• **What you have to do**
Select every line below containing the word "this".

(Saved entries)
┌────────

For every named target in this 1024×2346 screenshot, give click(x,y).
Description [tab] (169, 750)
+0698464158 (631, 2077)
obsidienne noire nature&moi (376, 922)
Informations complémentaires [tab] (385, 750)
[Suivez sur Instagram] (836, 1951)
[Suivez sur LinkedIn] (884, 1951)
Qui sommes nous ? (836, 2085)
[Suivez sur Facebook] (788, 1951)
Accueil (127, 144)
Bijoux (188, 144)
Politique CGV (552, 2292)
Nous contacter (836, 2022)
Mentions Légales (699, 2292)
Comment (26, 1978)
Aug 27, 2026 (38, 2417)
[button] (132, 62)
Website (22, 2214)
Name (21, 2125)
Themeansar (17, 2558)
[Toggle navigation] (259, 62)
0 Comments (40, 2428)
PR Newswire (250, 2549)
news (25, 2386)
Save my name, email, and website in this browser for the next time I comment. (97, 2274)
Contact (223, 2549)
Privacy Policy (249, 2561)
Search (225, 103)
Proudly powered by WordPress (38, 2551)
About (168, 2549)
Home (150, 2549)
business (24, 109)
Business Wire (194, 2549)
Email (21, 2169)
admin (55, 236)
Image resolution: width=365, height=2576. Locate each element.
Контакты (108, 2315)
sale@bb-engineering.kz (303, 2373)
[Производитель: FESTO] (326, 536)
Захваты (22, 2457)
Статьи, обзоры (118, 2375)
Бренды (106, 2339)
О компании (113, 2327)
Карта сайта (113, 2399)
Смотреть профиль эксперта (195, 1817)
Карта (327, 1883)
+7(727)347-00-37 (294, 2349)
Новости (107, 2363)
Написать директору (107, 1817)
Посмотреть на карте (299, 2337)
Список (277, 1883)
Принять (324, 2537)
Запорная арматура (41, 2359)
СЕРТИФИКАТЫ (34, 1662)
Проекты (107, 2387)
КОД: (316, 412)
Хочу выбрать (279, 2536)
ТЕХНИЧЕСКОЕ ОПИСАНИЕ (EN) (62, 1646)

└────────

• **Answer area**
For every named target in this 1024×2346 screenshot, give click(x,y).
Save my name, email, and website in this browser for the next time I comment. (97, 2274)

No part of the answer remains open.